Properly listed I should have written “Books of 2003” at the top of this page. I read the book a while ago, but only recently was I able to list the quotes from this book.
A Compend of the Institutes of the Christian Religion was given to me in a stack of books by a gentleman in our church. Jim Rooks had heard that at the time I was selling books on Ebay, so rather than donate his pile to the local Goodwill he gave them to me. I picked through the pile and recall that many of the books would be worthless to anyone but the Goodwill. I think I was able to sell two on the internet, receiving about $10 total. Then I found this book.
John Calvin? I began to salivate. How many college evenings had been spent debating the tenants of Calvinism with my roommates. I’d left Pensacola Christian College over Calvinism. Sure, I’d done my research. I read Sproul’s Chosen By God. I’d flipped through the pages of other authors who offered insights on Calvin’s thoughts. After all, though, I’d never read the man himself.

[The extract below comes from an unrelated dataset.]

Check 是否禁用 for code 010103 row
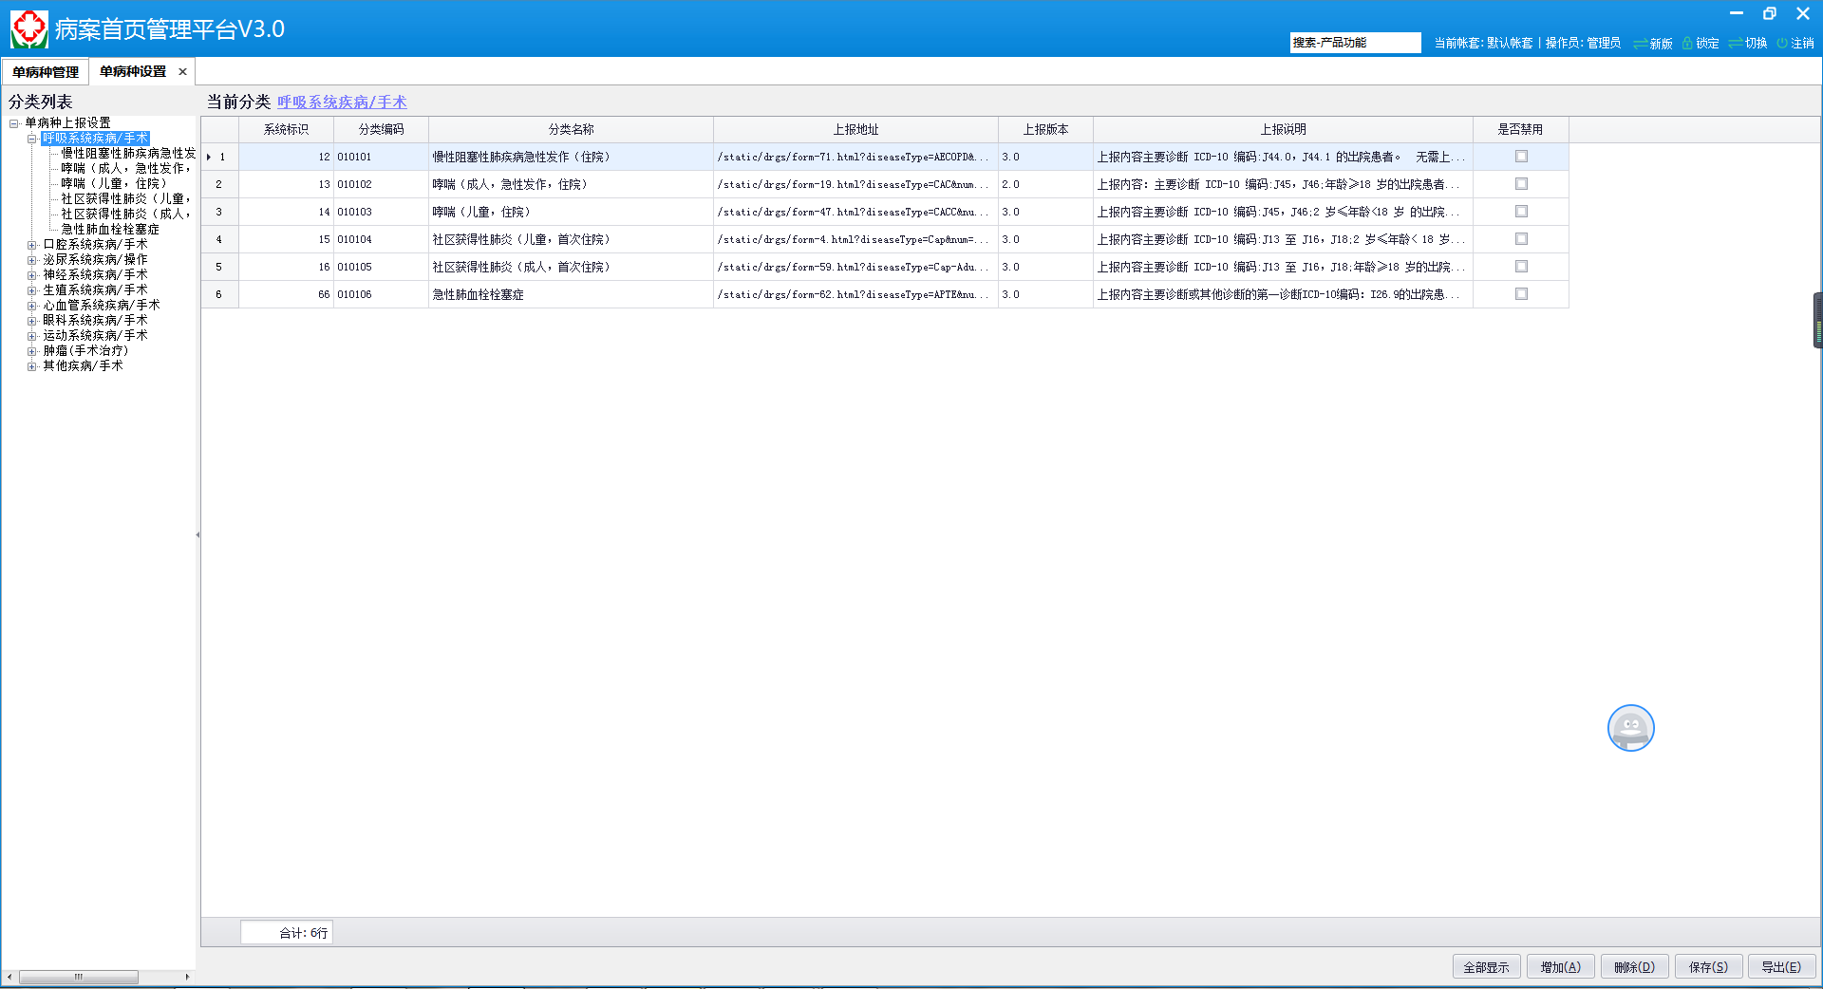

A few weeks after receiving the book I worked up the guts to begin reading it. It took me a while. Calvin is no breezy reading. This was the first real theology book I remember making it all the way through.
Woah! Some of John’s thoughts began to rock my world. In the end I recall loving almost every minute of the book. It had depth, meaning, truth. Calvin shined a light on areas of theology I didn’t even know existed. This was one of the first books I underlined, underlined, underlined.

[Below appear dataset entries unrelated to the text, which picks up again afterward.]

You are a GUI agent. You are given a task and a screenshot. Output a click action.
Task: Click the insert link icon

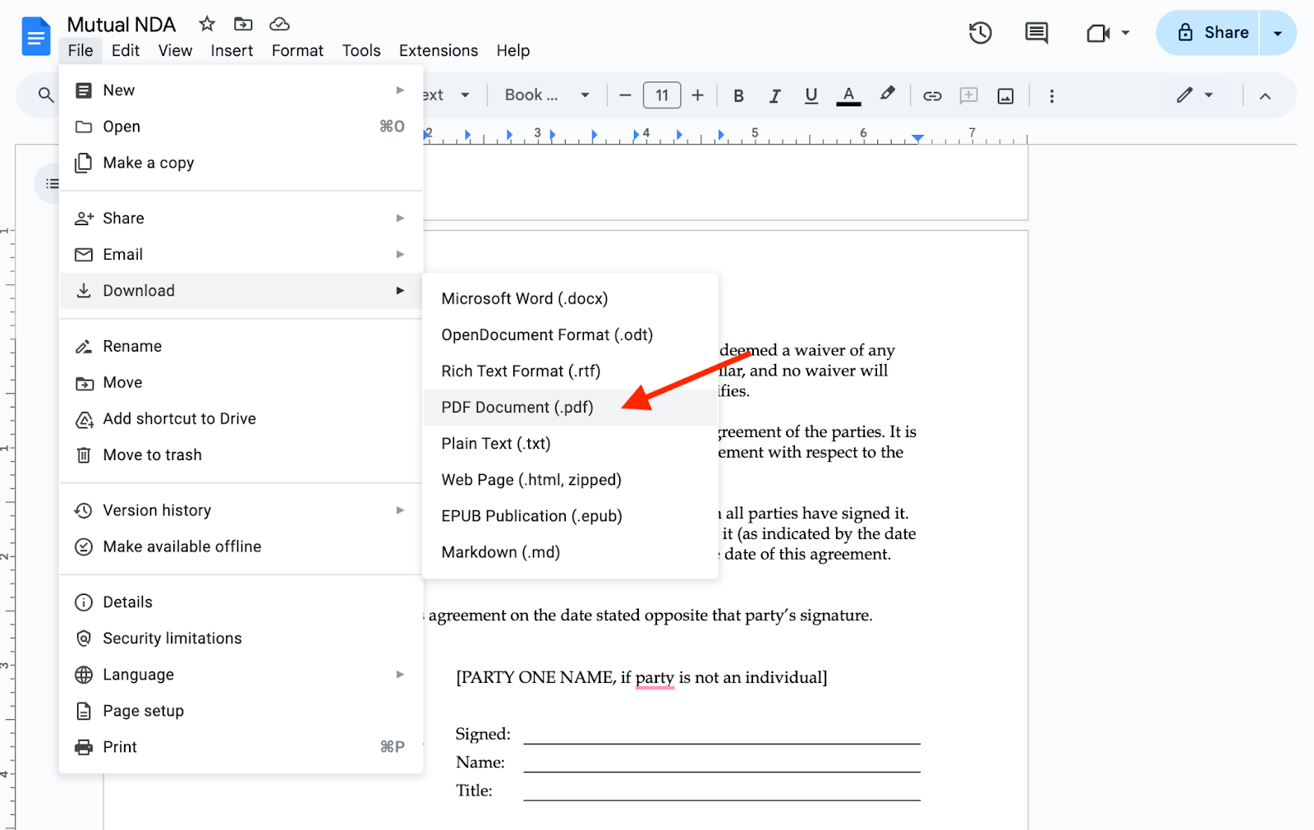tap(932, 96)
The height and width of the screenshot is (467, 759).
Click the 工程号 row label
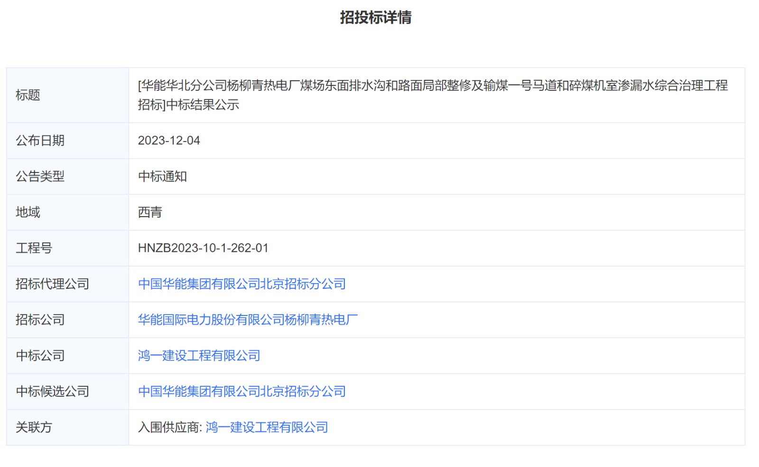[x=34, y=248]
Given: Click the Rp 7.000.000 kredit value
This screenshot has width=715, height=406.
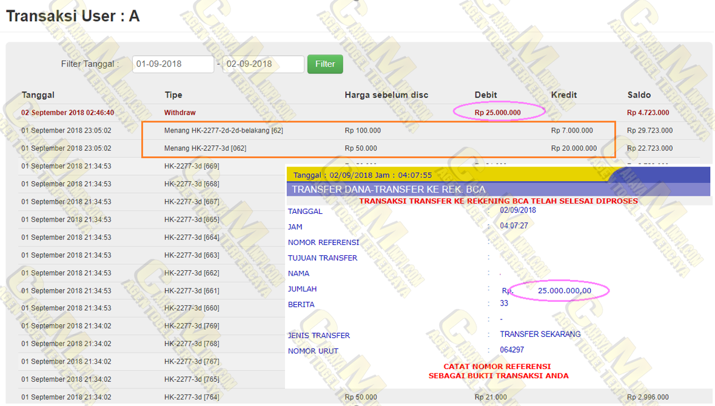Looking at the screenshot, I should tap(572, 130).
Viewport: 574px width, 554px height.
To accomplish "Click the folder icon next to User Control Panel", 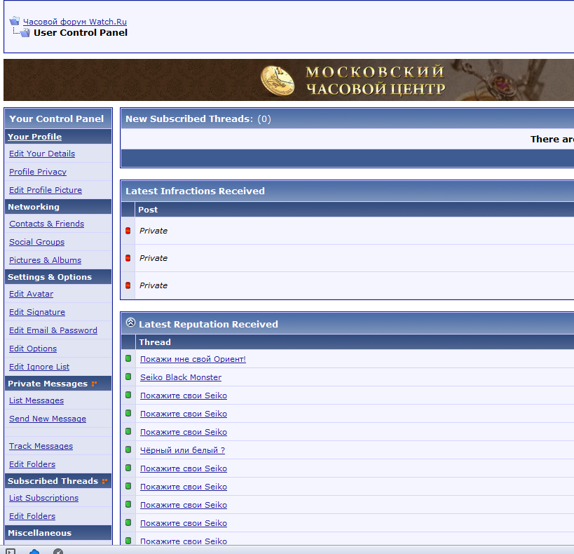I will pos(25,32).

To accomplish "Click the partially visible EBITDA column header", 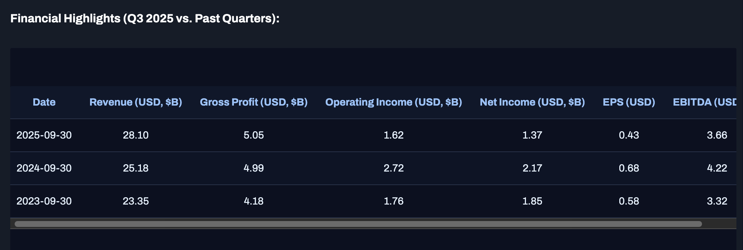I will (704, 102).
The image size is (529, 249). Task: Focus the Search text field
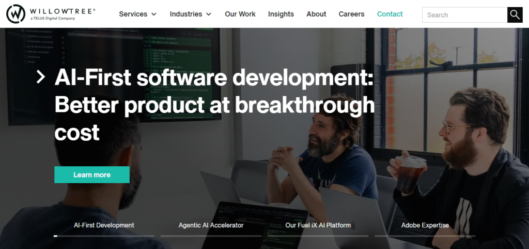pos(464,15)
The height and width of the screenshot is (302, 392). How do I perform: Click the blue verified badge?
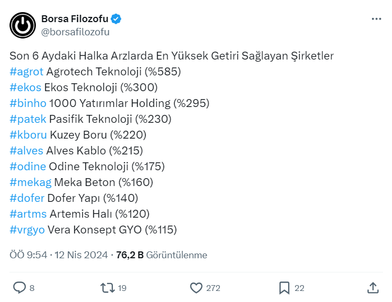pyautogui.click(x=116, y=19)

The other week one of the girls in our Youth Group typed out all the quotations. I’ll list a few of them below, but if you follow The Institutes of Religion - John Calvin.pdf you can download the entire PDF.
But, if we once elevated our thoughts to God, and consider his nature, and the consummate perfection of his righteousness, wisdom, and strength, to which we ought to be conformed. What before charmed us in ourselves under the false pretext of righteousness, will soon be loathed as the greatest iniquity; what strangely deceived us under the title of wisdom, will be despised as extreme folly, and what wore the appearance of strength, will be proved to be most wretched impotence. (pg. 5)
Thus God by his providence restrains the perverseness of our nature from breaking out into external acts, but does not purify it within… The will, therefore, is so bound by the slavery of sin, that it cannot excite itself, much less devote itself to anything good. (pg. 49)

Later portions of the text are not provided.